Also , what were some of the popular off brand guitars among surf bands back then….?

Very good question. I'd also like to know.
Jazzmasters and Jaguars were the top of the line back then. It's possible they had already fallen out of favor and ended up being cheaper than Strats and Teles. Or maybe those boys were affluent.

They saved their pennies and worked paper routes and gas station jobs? Great question!!! Did Sears had a brand of affordable guitars?

Daniel Deathtide

OK, here's an answer from a real first-waver...Me!

I started playing guitar in 1964 and was in a band that started later that year. I was a Junior in High School at the time as was the rest of the band. We were huge fans of The Ventures and the surf music that was being played on the radio.

Regarding the equipment - We all had jobs, mostly fast food at the Burger Broil or working at the local Goodyear tire store installing new tires and balancing wheels. Our first guitars were very inexpensive Japanese ones. Mine was a Zen-0n that was $50 in a Lafayette Radio catalog. I bought that one wth burger-flipping and lawn mowing money. Our rhythm guitarist had a single pickup Sears Silvertone and our bass player had a Kent bass that sort of looked like a Fender Precision, Our guitar amps were Sears Silvertone 1484 "Twin Twelves" that had built-in reverb. Those are now collectors items. Our bass player had some sort of oddball bass amp but I don't recall who made it.

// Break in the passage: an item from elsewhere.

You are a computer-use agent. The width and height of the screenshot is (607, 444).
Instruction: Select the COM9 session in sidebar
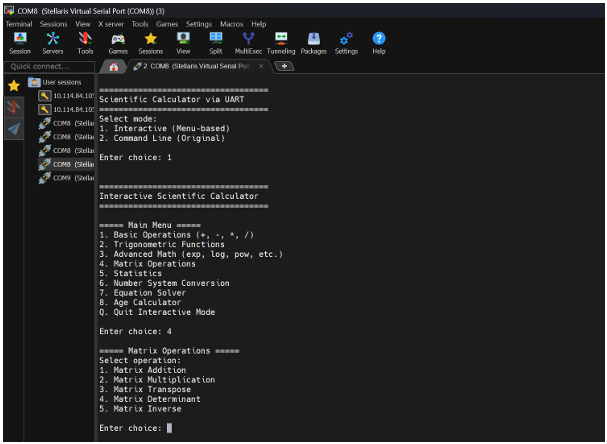coord(68,178)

Our drummer had a pretty nice Slingerland kit that he bought used.

As time progressed, we were making decent money working our jobs and playing local gigs, so we were able to upgrade our gear. I got a Fender Deluxe Reverb and later the same year (1965) a Bandmaster. New Bandmasters retailed for $390 back then, I still have both amps. The bass player got a piggyback Bassman which was $410. My Zen-On guitar had a very high action that was literally causing bleeding the fingers on my left hand. My dad felt sorry for me and offered to get me a better guitar as an early HS graduation gift. He asked me what I wanted, I said "Fender Mustang". A few days later he brought it home and it was a freaking JAGUAR! List on those was $368 then. But remember, in those days a dollar was worth 6 or 7X as much as it is now....so, do the math.

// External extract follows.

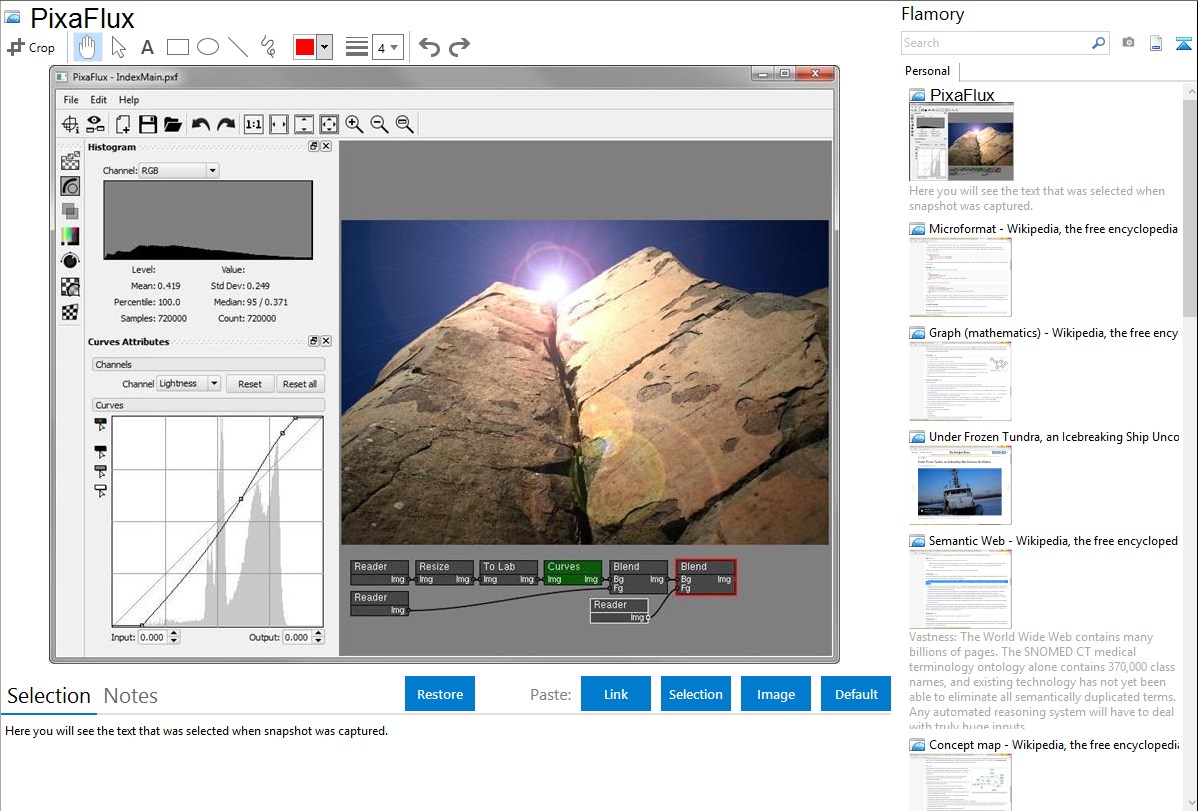Select the rectangle shape tool
This screenshot has width=1198, height=811.
click(x=178, y=47)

The quick and easy answer the OP's question is that we mostly worked our butts off to have decent gear. And once in a while, a dad who understood what we were doing musically would do something very nice. None of us came from wealthy families.

Yes, I still have the Jaguar, too.

Jack
aka WoodyJ

The Mariners (1964-68, 1996-2005)
The Hula Hounds (1996-current)
The X-Rays (1997-2004)
The Surge! (2004, 2011-2012)
Various non-surf bands that actually made money
(1978-1990)

Last edited: Oct 07, 2021 09:36:37

WoodyJ wrote:

He asked me what I wanted, I said "Fender Mustang". A few days later he brought it home and it was a freaking JAGUAR! List on those was $368 then. But remember, in those days a dollar was worth 6 or 7X as much as it is now....so, do the math.

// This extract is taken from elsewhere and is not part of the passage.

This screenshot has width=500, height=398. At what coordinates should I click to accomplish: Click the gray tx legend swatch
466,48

The quick and easy answer the OP's question is that we mostly worked our butts off to have decent gear. And once in a while, a dad who understood what we were doing musically would do something very nice. None of us came from wealthy families. C

Yes, I still have the Jaguar, too.

AWESOME dad!!! Great story Jack thanks so much for sharing! And now I must complain about the lack of photos.

Daniel Deathtide

Last edited: Oct 07, 2021 10:15:40

Just for you, Dan.... Smile

image

Jack
aka WoodyJ

The Mariners (1964-68, 1996-2005)
The Hula Hounds (1996-current)
The X-Rays (1997-2004)
The Surge! (2004, 2011-2012)
Various non-surf bands that actually made money
(1978-1990)

If a Jaguar was $368 x 7 = 2500, that is basically a decent iPhone and a MacBook. Nice, for sure. Pricey, for sure. But I don't think you have to search far to find teenagers with both of those items these days.

My first guitar (nowhere near that nice, it was a Washburn Strat-style in 1989 or so) was brought home with a little Fender Squier amp on a rental basis. This might have been an option back then too, when music stores were also catering to school band and orchestra gear?

WoodyJ wrote:

Just for you, Dan.... Smile

Thank you sir! That thing is just beautiful, I can tell it’s got some serious pedigree!

My first guitar, in 1990, was a black used 80s Japanese Strat, got it for $200 from a pal when I was 18. And then a few years later I got a ‘72 Twin for $400. That’s all I had until just a few years ago when I realized offsets contained the sound I was looking for. Good thing that the jag was instantly comfy as heck - I woulda been screwed if it had been uncomfortable haha! The TR sounds super punk, dirty and kinda noisy. I’d guess about 80% of the resistors / caps have drifted very far out of spec haha.

Hey can we turn this into a “what was your first setup?” thread? I’d be into reading that, but it’s so obnoxious to start another thread. And besides some of the stories fit the OP perfectly?

Dan

image

Daniel Deathtide

...and if you were The Challengers, for example, and from Palos Verdes or other such affluent beach communities in SoCal, the parents bought the equipment for them, along with a beautiful new car...

http://www.satanspilgrims.com
http://www.facebook.com/pages/Satans-Pilgrims/8210228553
https://satanspilgrims.bandcamp.com/
http://www.surfyindustries.com

Will Glover of the Pyramids recounts in a video how his mom surprised him by spending a bunch of her hard earned money on a brand new leftie Strat for him.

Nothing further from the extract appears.